• **Exercise task**: Count the lines in the records below that contain the word "height". Reply with only that number.

• **Available records**:
-.-.-
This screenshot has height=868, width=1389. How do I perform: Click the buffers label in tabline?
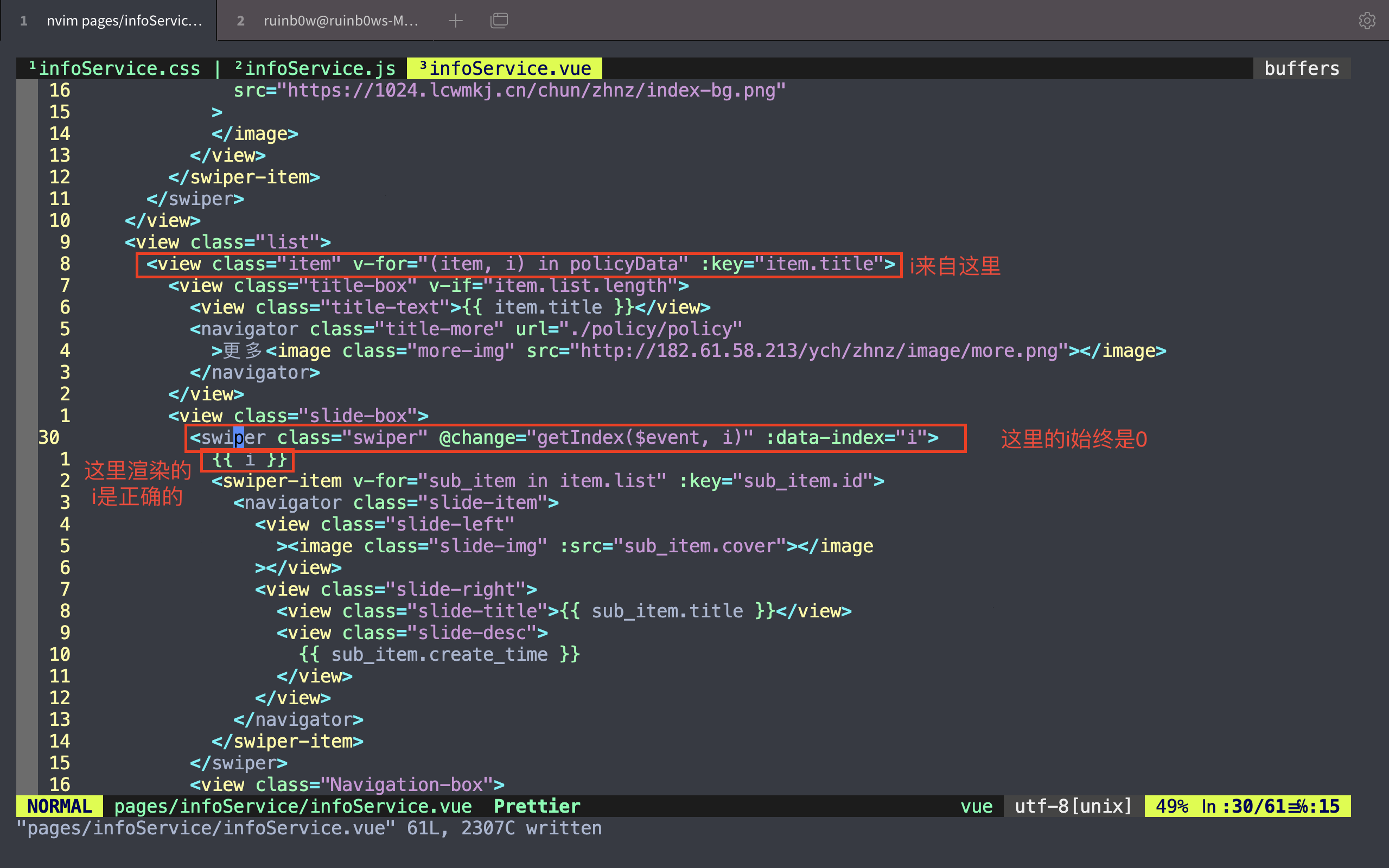point(1301,69)
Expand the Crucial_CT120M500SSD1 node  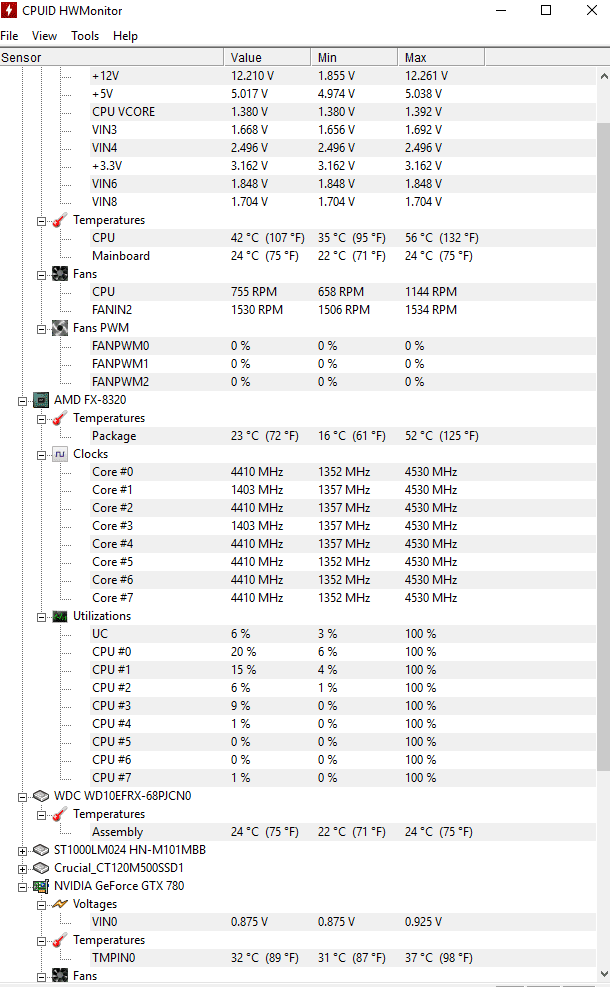(23, 869)
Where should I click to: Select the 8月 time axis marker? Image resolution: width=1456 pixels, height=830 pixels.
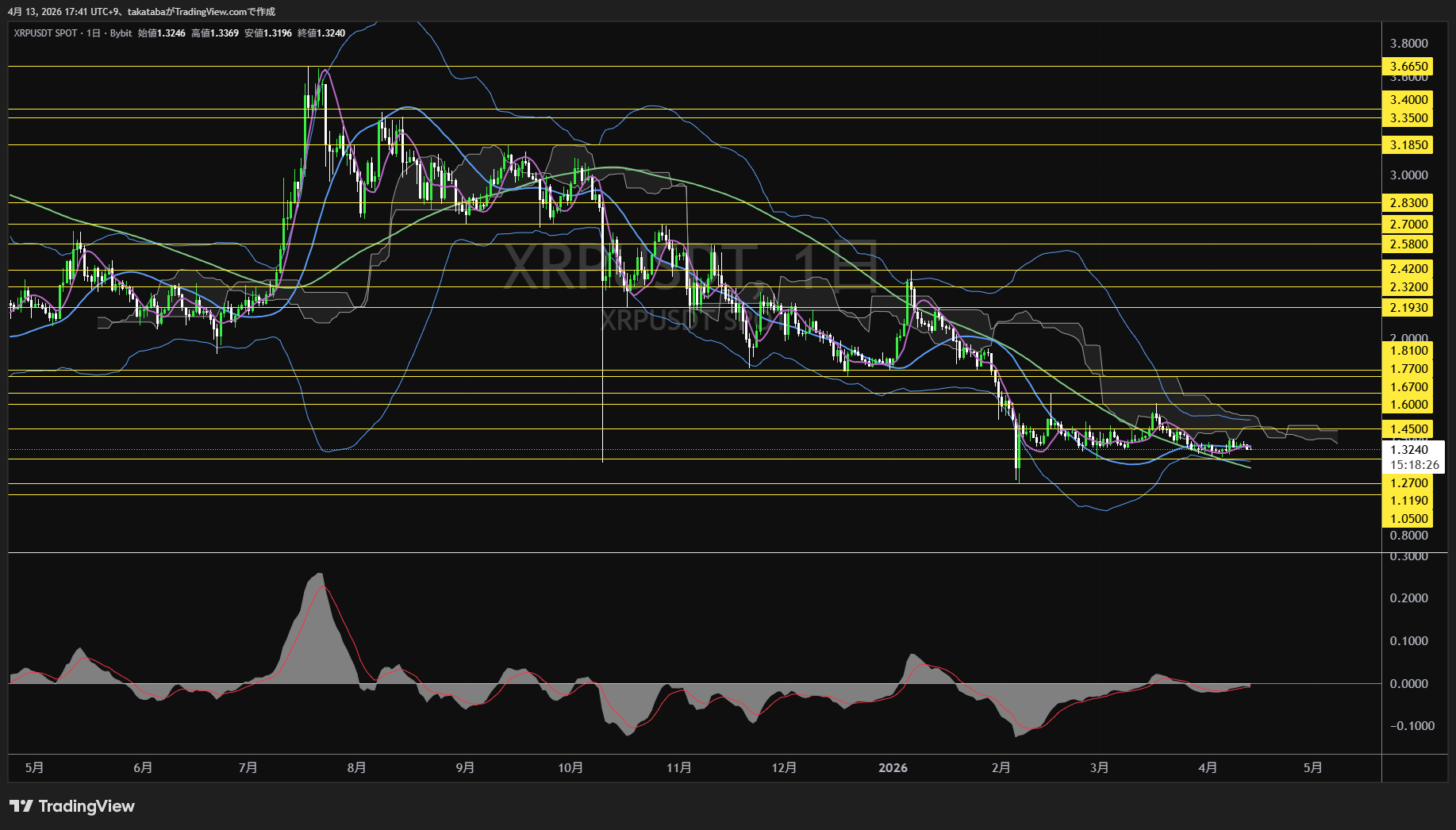[356, 768]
-.-.-
• **Written answer**: 2